Rob Kitchin's Blog, page 189

January 14, 2013

Review of The Devil I Know by Claire Kilroy (Faber and Faber, 2012)

Tristram St Lawrence, the son of the Twelfth Earl of Howth, has been living in exile and working as a translator when the transatlantic flight he is on makes an emergency landing in Dublin in 2006.  In an airport hotel he meets Dessie Hickey, a former classmate from school, now a builder-cum-developer.  Tristram’s employer and sponsor, the financier, Monsieur Deauville, is interested in Ireland’s boom and Hickey’s prospects.  He instructs a reluctant Tristram to set up Castle Holdings and to finance Hickey’s scheme to develop a large site in Howth, to the north of the city.  Soon Dessie and Tristram are funnelling European investment money into a shoddy development, bribing politicians, and have become involved in an investment consortium buying up properties in the UK, Europe, the Middle East and China.  Then the Lehman Brothers bank collapses ...

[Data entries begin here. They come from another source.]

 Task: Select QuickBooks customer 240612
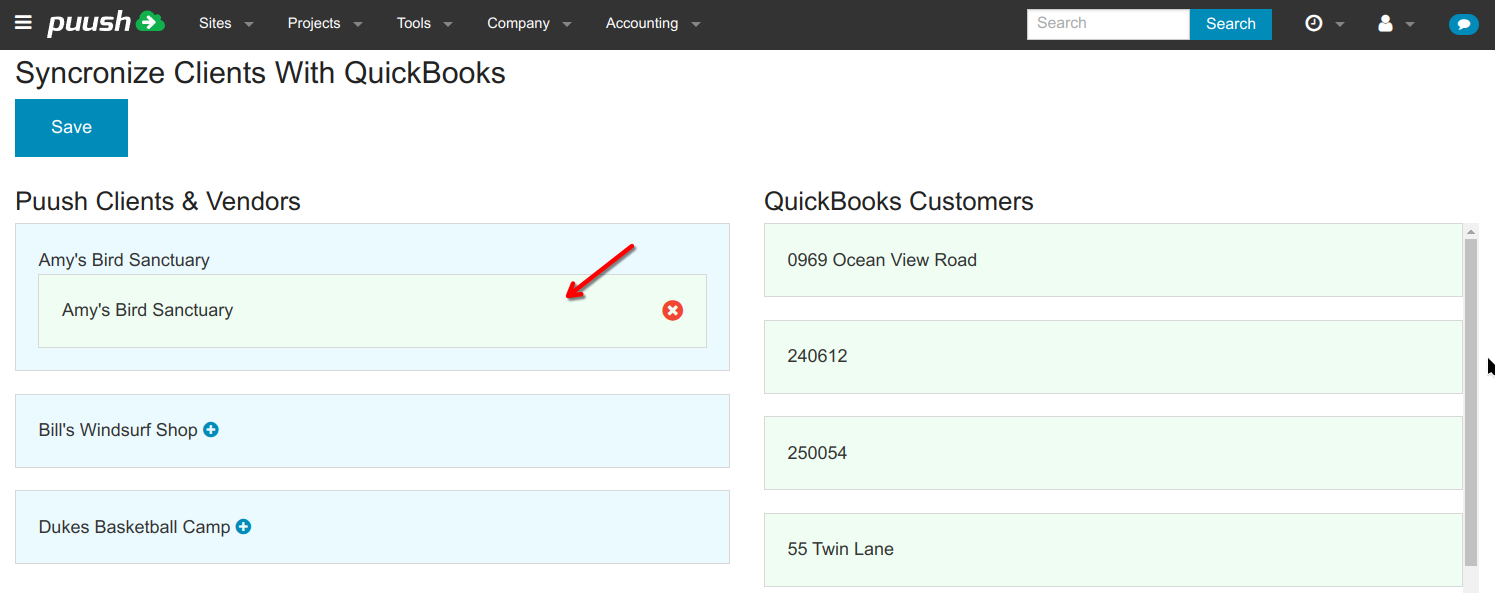coord(1112,356)
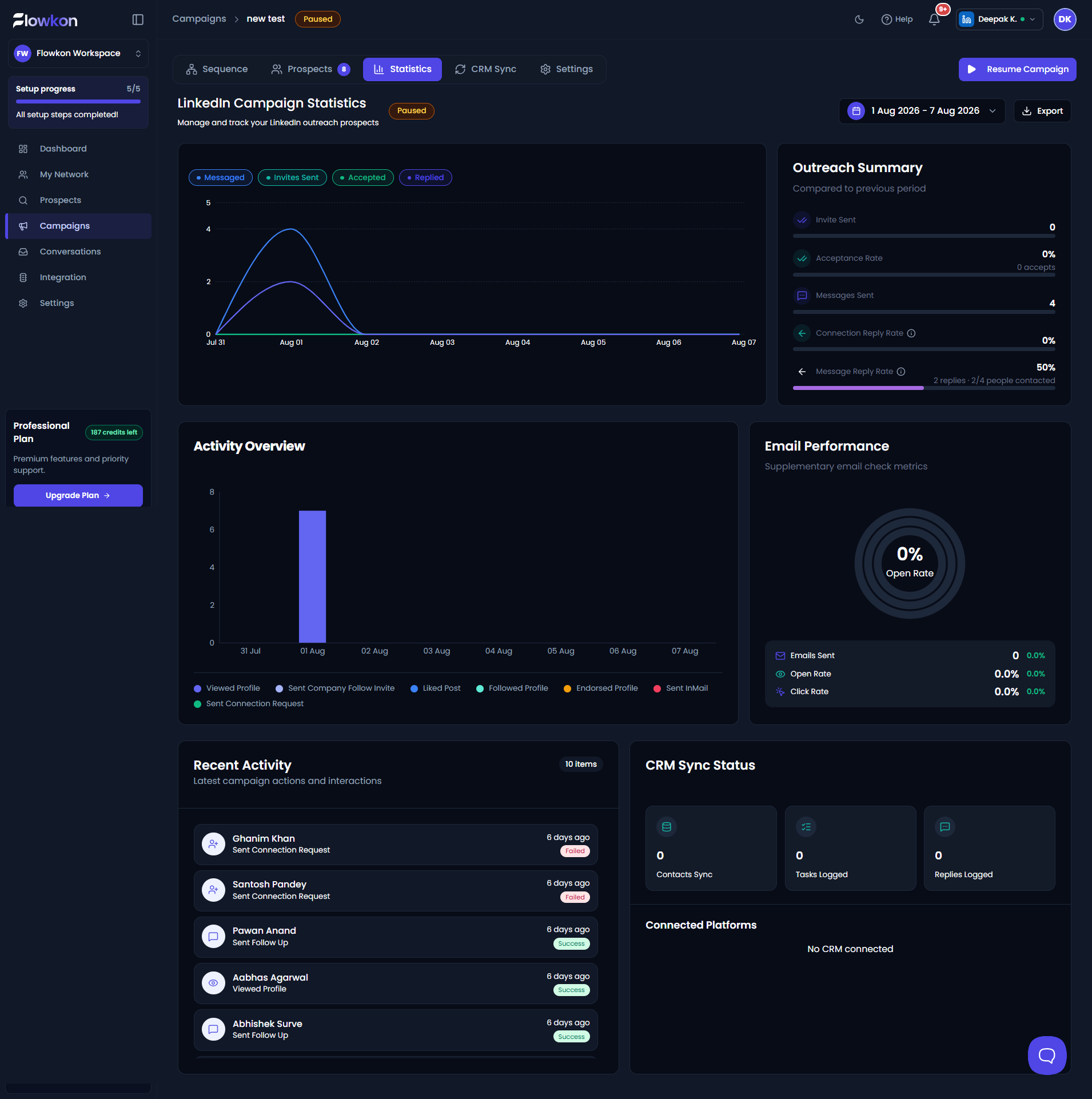The height and width of the screenshot is (1099, 1092).
Task: Show Message Reply Rate info icon
Action: 901,372
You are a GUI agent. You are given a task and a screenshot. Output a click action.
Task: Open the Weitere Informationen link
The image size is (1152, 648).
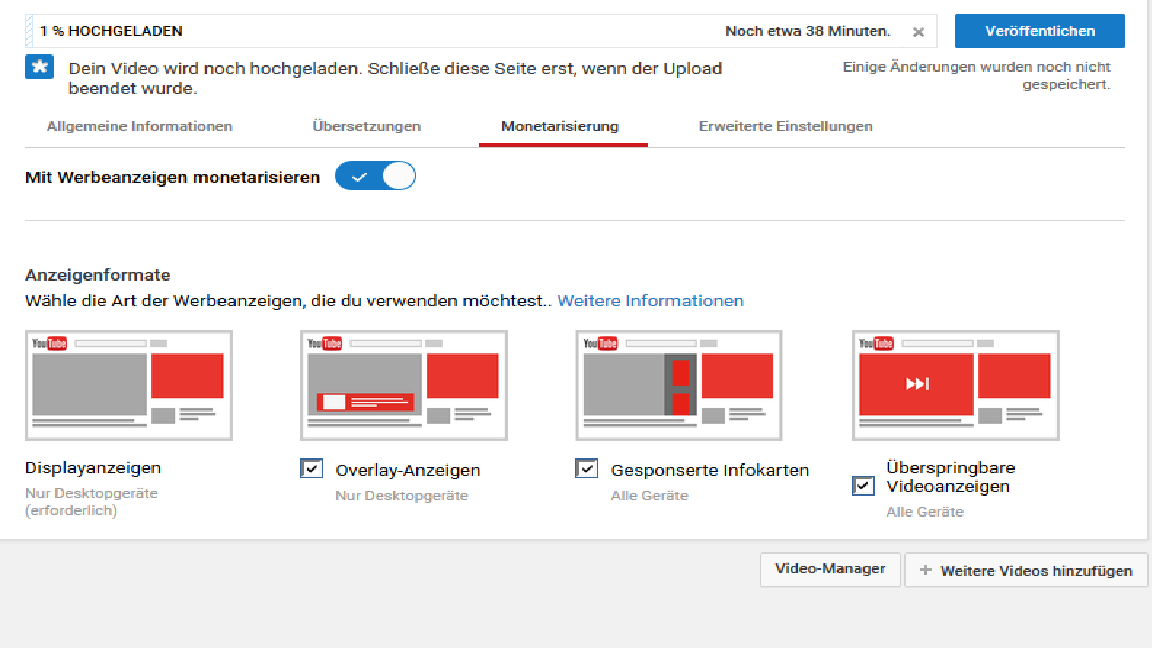coord(650,301)
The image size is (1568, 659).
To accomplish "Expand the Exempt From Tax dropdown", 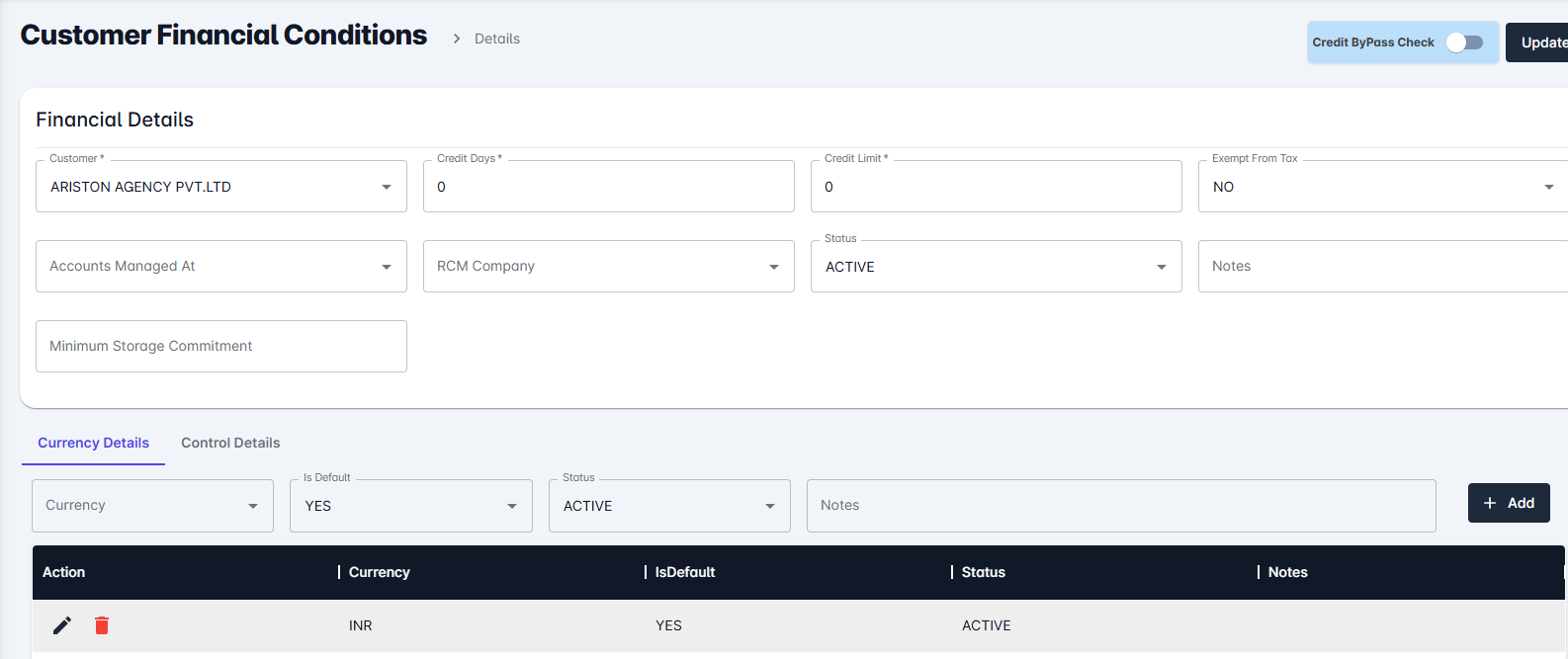I will (1382, 187).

The Devil I Know is a Faustian, allegorical and satirical tale of the boom and bust in Ireland told through the eyes of Tristram St Lawrence and his tragic foray into property development in the dying days of the Celtic Tiger.  Setting the book in the two weeks leading up to the centenary of the 1916 uprising, the catalyst for independence, and using the narrative form of a testimony at an inquiry were inspired choices, setting the excesses of the Celtic Tiger and the loss economic sovereignty against the quest for self-determination, and framing the tale so it speaks directly to the reader.  Kilroy’s prose is light, expressive and witty, and she keeps the story moving at fair clip.  The plot captures the characters (the deluded, naive investor; the jack-the-lad builder/property developer; the social climbing wife, the crooked politician; the greedy corporate financiers; and the faceless European backers), scams, sentiments, rhetoric, politics and naivety of the boom and the disbelief and unworldliness of the crash.  The only bits that seemed to jar a little were the ending, where the story switches to a slightly different, more fantastical register, the lack of any ordinary folk and their role in the property frenzy beyond one scene where they clamour to put down deposits on shoe-box apartments, and the Anglo-Irish background of Tristram, who is portrayed as something of an innocent and deluded dupe, swept along by the party; the Anglo-Irish gentry are not traditionally played in this victim role, although the inversion is interesting in and of itself.  Overall, an entertaining and enjoyable tale of modern Ireland’s rise and fall.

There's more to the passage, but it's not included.